**Quoted passage**
-*-*-

Tricking is worst. I can't backtuck properly anymore, its really gay and my aerial is worse. My one-handed cartwheel also got fucked after getting aerial into my muscle memory. Ahhh shit man, this really sucks. I really need to work on them seriously all over again. My tucking also needs alot of practice too, it really sucks too. I think losing skills are kinda normal, but I really hope I can get them back soon, but I shouldn't rush myself. But on the brighter side, my front tucks are awesome now, but I'm not gonna be complacent anymore.

As I can see, I still really lack of self-control. I told myself to practice handstands for a little while everyday as I need alot of practice to get a handstand, but I didnt. Same goes for rolls, climbup, aerial, backflip. I was planning to practice them consistently but I didn't. I have 7 goals for this month and I think I'm only gonna tick 2 of them. My mistake was that I didn't focus on them hard, like I put it there for show and never really trained hard for it. Also there might be too much goals, although most of them are just a show of self-control. I think I'm also too ambitious with my straight-armed climbup goal. Oh well I learnt a lesson, I hope not to repeat the same old mistakes with June's goals.

I also learnt alot more on how to strength train, which is really good. I should start my cycle after I come back for the vietnam trip. I think I should work on my bench press and front squats, as I'm getting the hang of it already, so slowly I could up the weights are train for strength. Goodmornings on the other hand still needs alot of work so I should find a day to just practice lifts for form so I can incorporate those new lifts into my strength training. I can see the effect of strength training now, and I'm going to continue.

Next week I'm going to Vietnam... and I hope its going to be good. The people over there is kinda lame like that fat ass, but the rest I could say its ok, just that I don't know them. Its going to be 5 days of no training, oh no. Also its going to be 5 days of eating weird stuffs, I hope its going to be nice food. And its going to be 5 days of lame stuffs, I'm not sure actually why am I going to this trip at the first place, but since everything is done, I couldn't do much already, and just take this opportunity to rest and slack and explore the overseas.

Anyway, yet another few things I've learnt.
About flaming and stuffs. I think although however retarded people maybe in Youtube posting really retarded videos which is totally not Parkour, but yet calling it parkour, and think that they are very good, we shouldn't flame them, somehow. It will only make things worst. Firstly insults are very demeaning and discouraging. I'm sure that we all started out noobs and don't know what parkour is at first. Secondly I think instead of flaming, we should clear things up and start educate those posers on what Parkour is. But if they don't wanna listen then there is nothing more we could do but ignore those faggots. I really hope the image of Parkour will get better but that is just wishful thinking.

And now more and more people know about Parkour (but of course don't know what it truly is anyway), and they think that it is just some streetstunts, tricking, rollerskating, skateboarding kinda thing, it looks cool, and they wish to do it, but they can't do it. But when some random guy comes up and do Parkour they will go "Wahh Parkour seh," or "Here comes to Parkour master!". But truly in their heart they are jealous and just wanna put us down by saying stuffs like that or "lame sia Parkour boy". Well everyone don't know what Parkour is anyway, all they know is to be jealous of people who can do stuffs that they cannot do. And they will think we are showoffs. Lol, I can't stand all this immature dumbasses. You got no freedom when you see this dumbasses.

-*-*-

**Material provided**

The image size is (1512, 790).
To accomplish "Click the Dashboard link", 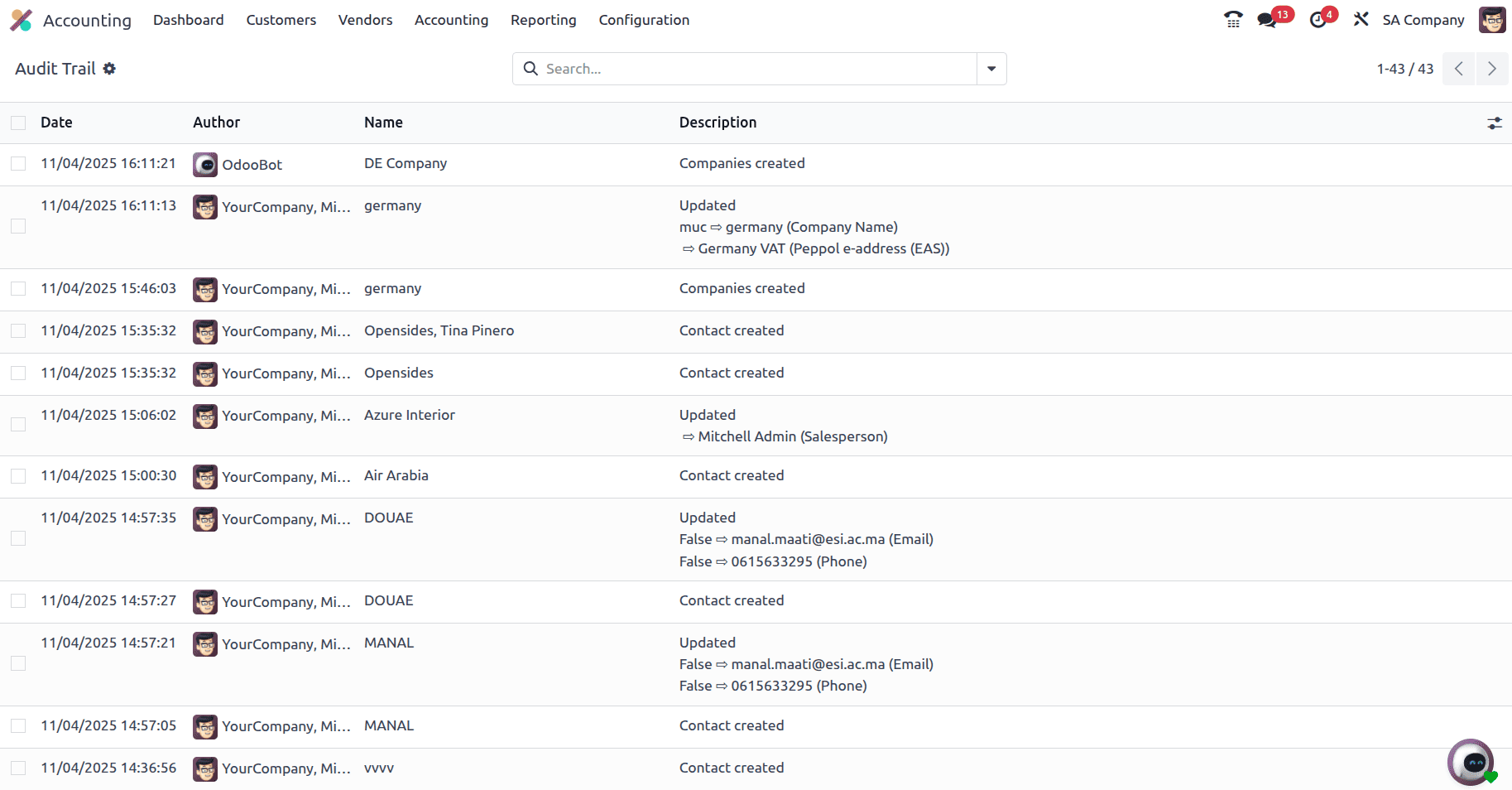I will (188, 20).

-*-*-

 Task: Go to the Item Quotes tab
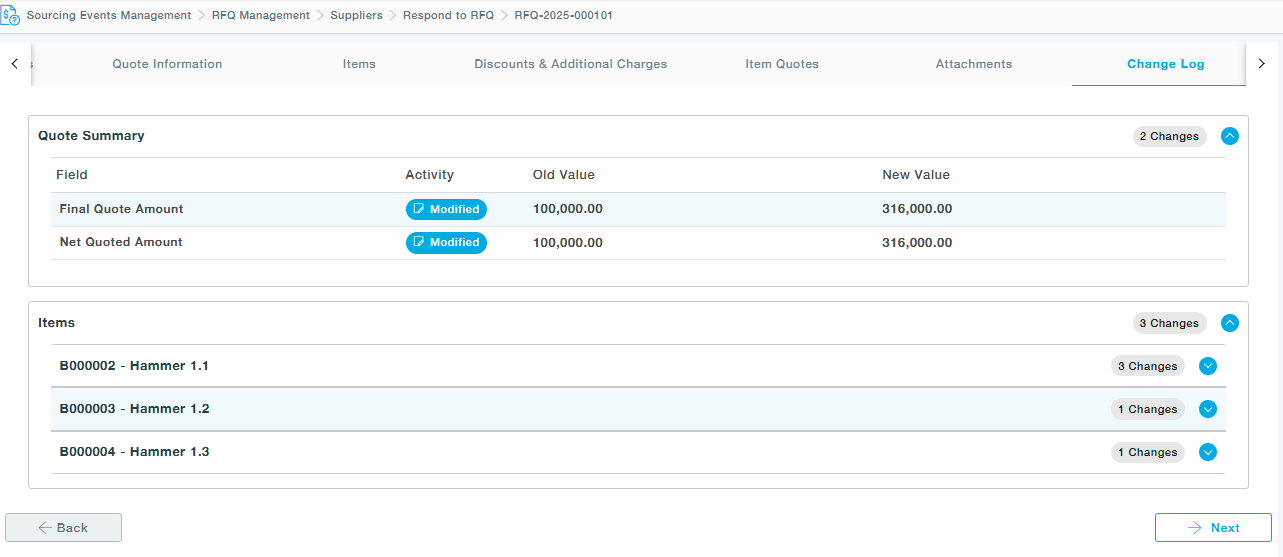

-*-*-

**Requirements**
A) Output the part of the parkour journal entry between "Next week I'm" and "things I've learnt.", inclusive.
B) Render this sentence from the parkour journal entry in Spanish: "I can see the effect of strength training now, and I'm going to continue."
Work from the parkour journal entry alone.

**Solutions to the problems**
A)
Next week I'm going to Vietnam... and I hope its going to be good. The people over there is kinda lame like that fat ass, but the rest I could say its ok, just that I don't know them. Its going to be 5 days of no training, oh no. Also its going to be 5 days of eating weird stuffs, I hope its going to be nice food. And its going to be 5 days of lame stuffs, I'm not sure actually why am I going to this trip at the first place, but since everything is done, I couldn't do much already, and just take this opportunity to rest and slack and explore the overseas.

Anyway, yet another few things I've learnt.

B) Ahora puedo ver el efecto del entrenamiento de fuerza, y voy a continuar.